:: Passage provided ::
((

4.3          Adjustment for Reorganization, Consolidation, Merger. In case of any reorganization of the Company (or of any other entity, the equity or other securities of which are at the time receivable on the exercise of this Warrant), after the date of this Warrant, or in case, after such date, the Company (or any such entity) shall consolidate with or merge into another entity or convey all or substantially all of its assets to another entity and then distribute the proceeds to its holders of Shares, then, and in each such case, the Holder, upon the exercise of this Warrant (as provided in Section 3), at any time after the consummation of such reorganization, consolidation, merger or conveyance, shall be entitled to receive, in lieu of the Warrant Shares or other securities and property receivable upon the exercise of this Warrant prior to such consummation, the equity or other securities or property to which the Holder would have been entitled upon the consummation of such reorganization, consolidation, merger or conveyance if the Holder had exercised this Warrant immediately prior thereto, all subject to further adjustment as provided in this Warrant, and the successor or purchasing entity in such reorganization, consolidation, merger or conveyance (if other than the Company) shall duly execute and deliver to the Holder a supplement hereto acknowledging such entity’s obligations under this Warrant; and in each such case, the terms of this Warrant shall be applicable to the equity or other securities or property receivable upon the exercise of this Warrant after the consummation of such reorganization, consolidation, merger or conveyance.

 

 

 

 2 

 

 

4.4          Notice of Adjustments. The Company shall promptly give written notice of each adjustment or readjustment pursuant to this Article 4, if any. The notice shall describe the adjustment or readjustment and show in reasonable detail the facts on which the adjustment or readjustment is based. The description of such adjustments in any report, registration statement, or proxy or information statement filed by the Company under the Securities Act or the Securities Exchange Act of 1934, as amended, or in any press release issued by the Company, shall constitute the notice of such adjustments, among other forms of notice.

 

4.5          No Change Necessary. The form of this Warrant need not be changed because of any adjustment in as provided in this Article 4.

 

5.               No Rights or Liabilities. This Warrant does not by itself entitle the Holder to any voting rights or other rights as a shareholder of the Company. In the absence of affirmative action by the Holder to purchase Warrant Shares by exercise of this Warrant, no provisions of this Warrant, and no enumeration herein of the rights or privileges of the Holder, shall cause the Holder to be a shareholder of the Company for any purpose.

))

:: Supplied material ::
((

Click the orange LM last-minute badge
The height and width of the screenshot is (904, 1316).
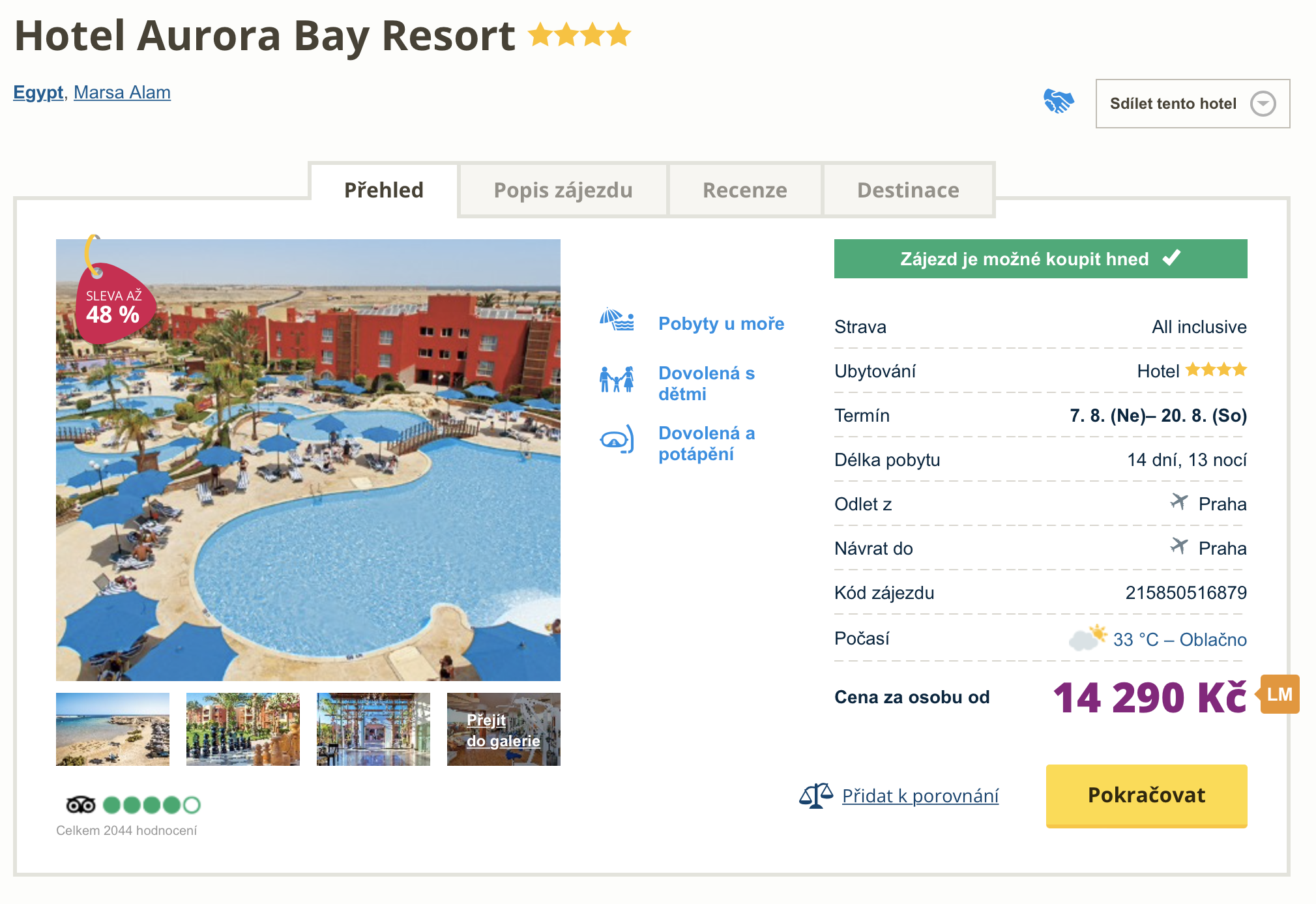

))

:: Given task 1 ::
Transcribe the stretch of the warrant provisions from "5.               No Rights" through "for any purpose.".
:: Given task 2 ::
Under the warrant provisions, what must the written notice of an adjustment show in reasonable detail?

:: Correct output 1 ::
5.               No Rights or Liabilities. This Warrant does not by itself entitle the Holder to any voting rights or other rights as a shareholder of the Company. In the absence of affirmative action by the Holder to purchase Warrant Shares by exercise of this Warrant, no provisions of this Warrant, and no enumeration herein of the rights or privileges of the Holder, shall cause the Holder to be a shareholder of the Company for any purpose.

:: Correct output 2 ::
The facts on which the adjustment or readjustment is based.